**Ausgewählter Auszug:**
==========
Wir hatten während der Reise immer wieder Verletzungen und Erkrankungen, die wir zum größten Teil selbst behandeln konnten/mussten. Im schwersten Fall eine Handverletzung Evis, deren Auswirkungen leider bis heute sichtbar sind.

Glücklicherweise konnten wir in Papua und Vanuatu in einigen entlegenen Dörfern grundlegende medizinische Versorgung gewährleisten.

Welche Auswirkungen hat Ihr Abenteuer auf Ihre heutige Arbeit, auf Ihr heutiges Leben?

Zunächst sind wir ruhiger und abgeklärter geworden, haben enorm viel Selbstvertrauen in uns und unsere Fähigkeiten bekommen und müssen uns daher weniger selbst beweisen. Der Zeitfaktor wird nicht mehr zum Stressfaktor, wir gehen an die meisten Dinge des Lebens deutlich entspannter heran – dies betrifft natürlich auch unsere eigentliche Arbeit als Lehrer.

Können Sie auch Ihren Schülern davon etwas weitergeben?
==========
**Angezeigte Daten:**

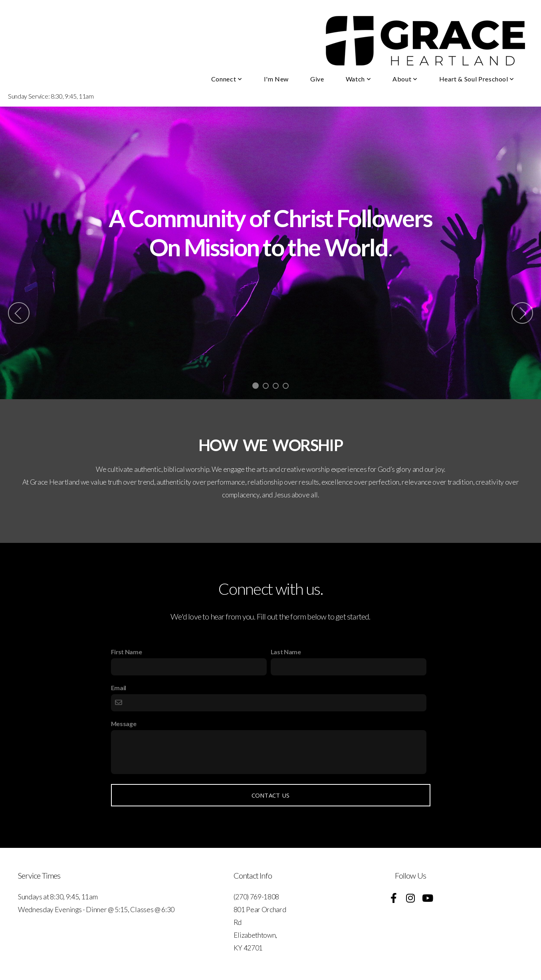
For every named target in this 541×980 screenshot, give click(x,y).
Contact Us (271, 795)
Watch (358, 79)
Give (317, 79)
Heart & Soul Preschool (477, 79)
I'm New (276, 79)
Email (119, 687)
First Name (127, 651)
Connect (227, 79)
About (405, 79)
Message (124, 723)
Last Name (286, 651)
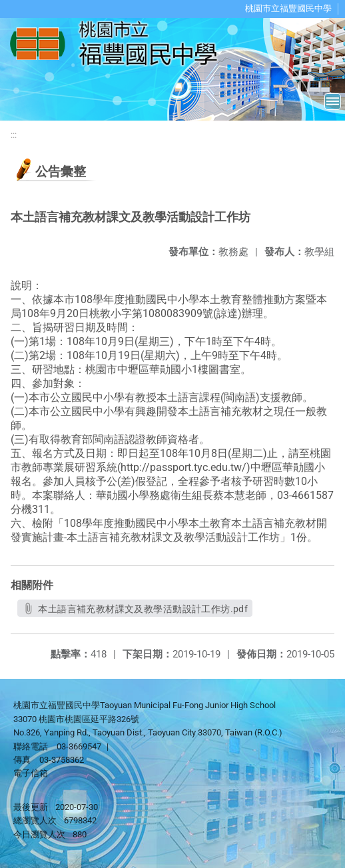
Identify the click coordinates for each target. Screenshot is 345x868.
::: (13, 135)
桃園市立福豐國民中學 (288, 8)
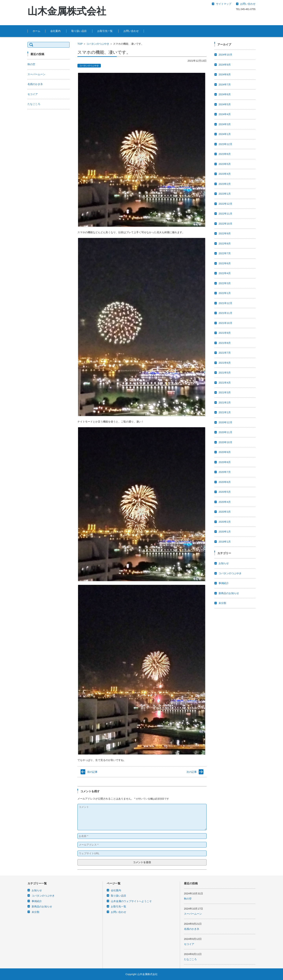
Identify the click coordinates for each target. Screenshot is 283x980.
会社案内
==========
**Aufgaben:**
1 > Prüfen Sie, ob die folgenden Aussagen mit dem Interviewauszug übereinstimmen, und belegen Sie jede Antwort mit einem wörtlichen Zitat: (a) Verletzungen und Erkrankungen auf der Reise konnten größtenteils selbst behandelt werden. (b) Die Folgen von Evis Handverletzung sind heute nicht mehr zu sehen. (c) Der Zeitfaktor ist für die Befragten heute ein Stressfaktor.
2 > Führen Sie sämtliche Veränderungen auf, die die Befragten im Interviewauszug als Auswirkung ihres Abenteuers an sich selbst beschreiben.
3 > Übertragen Sie aus dem Interviewauszug alles von „Wir hatten während“ bis hinunter zu „davon etwas weitergeben?“ wortgetreu.
Maßgeblich ist allein der Interviewauszug.

**Lösungen nach Aufgaben:**
1 >
(a) Ja: „die wir zum größten Teil selbst behandeln konnten/mussten“
(b) Nein: „deren Auswirkungen leider bis heute sichtbar sind“
(c) Nein: „Der Zeitfaktor wird nicht mehr zum Stressfaktor“

2 >
- ruhiger und abgeklärter geworden
- enorm viel Selbstvertrauen in sich und ihre Fähigkeiten bekommen
- müssen sich weniger selbst beweisen
- der Zeitfaktor wird nicht mehr zum Stressfaktor
- gehen an die meisten Dinge des Lebens deutlich entspannter heran

3 >
Wir hatten während der Reise immer wieder Verletzungen und Erkrankungen, die wir zum größten Teil selbst behandeln konnten/mussten. Im schwersten Fall eine Handverletzung Evis, deren Auswirkungen leider bis heute sichtbar sind.

Glücklicherweise konnten wir in Papua und Vanuatu in einigen entlegenen Dörfern grundlegende medizinische Versorgung gewährleisten.

Welche Auswirkungen hat Ihr Abenteuer auf Ihre heutige Arbeit, auf Ihr heutiges Leben?

Zunächst sind wir ruhiger und abgeklärter geworden, haben enorm viel Selbstvertrauen in uns und unsere Fähigkeiten bekommen und müssen uns daher weniger selbst beweisen. Der Zeitfaktor wird nicht mehr zum Stressfaktor, wir gehen an die meisten Dinge des Lebens deutlich entspannter heran – dies betrifft natürlich auch unsere eigentliche Arbeit als Lehrer.

Können Sie auch Ihren Schülern davon etwas weitergeben?